Still, the report is a useful summary of Apple’s services business following a year in which it grew to 745 million paid subscriptions across them all: from music, video, news and fitness to cloud storage and the Apple One bundle that brings them all together.

The emphasis in the music section is on new features: lossless and spatial audio; lyrics sharing; city charts; motion cover art and integration with Apple’s TV, news, FaceTime and photo apps for example. There are a couple of carefully-general figures too: “tens of millions” of Apple Music Radio listeners and “millions” of people playing music through the Siri voice assistant.

Looking ahead, Apple is promising “even more global premieres, exclusives, in-depth interviews, livestreams, DJ mixes, and the world’s best streaming experience for classical music” – the latter following its acquisition of classical DSP Primephonic – as well as “even better browsing and search capabilities”.

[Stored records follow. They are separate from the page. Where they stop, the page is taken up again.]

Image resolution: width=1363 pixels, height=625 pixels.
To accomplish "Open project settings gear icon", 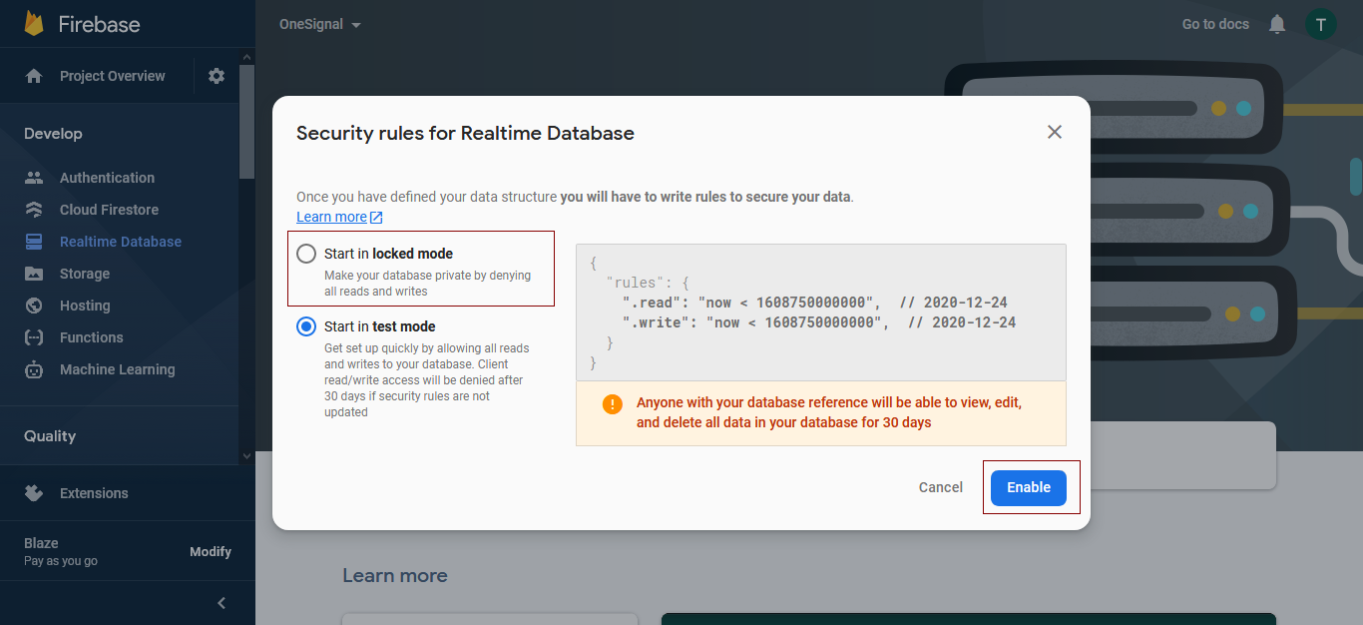I will click(x=217, y=76).
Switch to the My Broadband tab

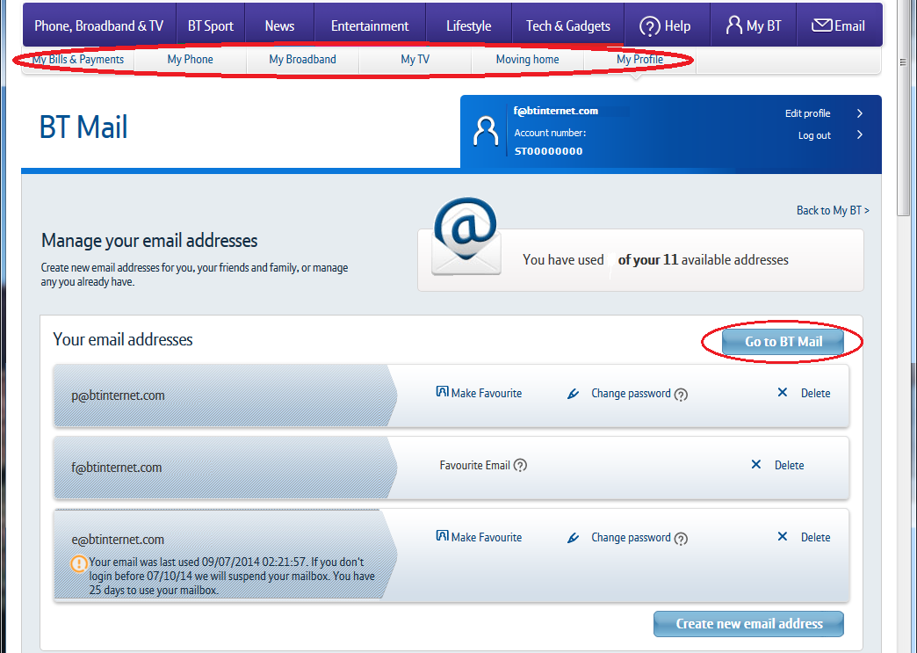coord(302,60)
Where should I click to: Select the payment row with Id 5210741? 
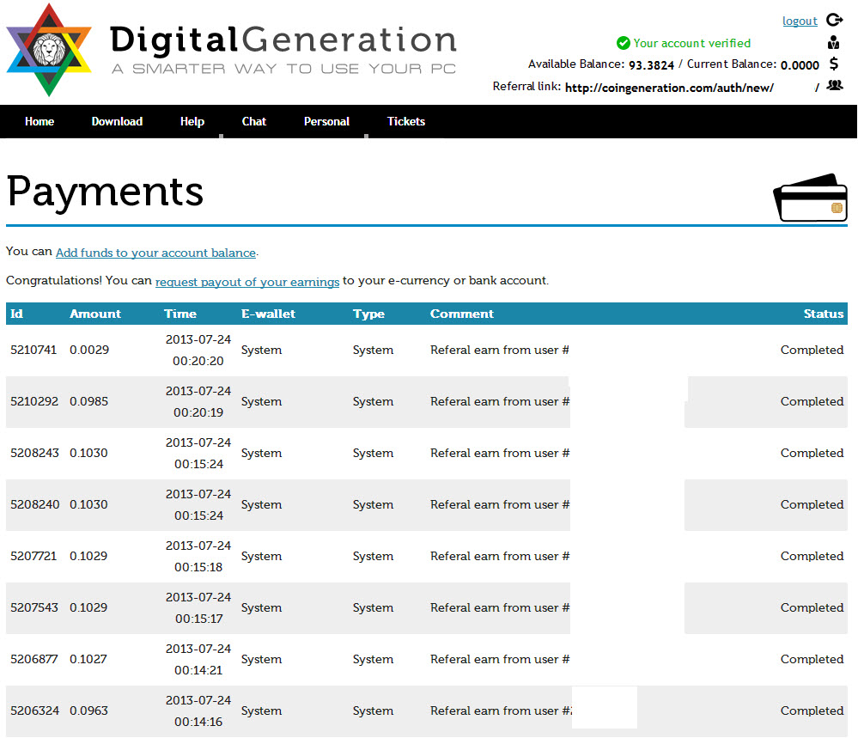(x=34, y=351)
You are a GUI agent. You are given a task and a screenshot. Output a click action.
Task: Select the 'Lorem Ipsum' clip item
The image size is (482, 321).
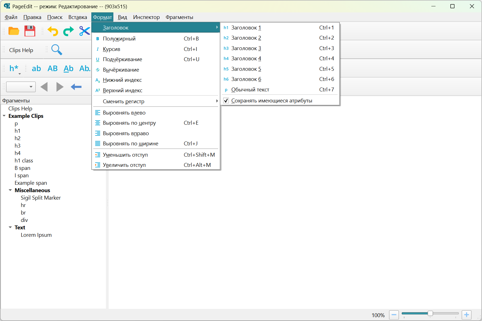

None of this is a new or surprising announcement, but it highlights a positive aspect of the music streaming market in 2022. Nobody wants stasis in this world: a raft of $9.99-a-month streaming services that look the same and have pretty much the same features in terms of curation, discovery and listening.

Apple, like Spotify, Amazon and YouTube at the top end of the market – not that we’re forgetting the potential for innovation lower down, which is also important – has the resources to invest not just in matching its rivals, but pushing streaming forward.

Music Ally’s next Learn Live webinar will help you understand what’s required for artists to thrive in new international markets!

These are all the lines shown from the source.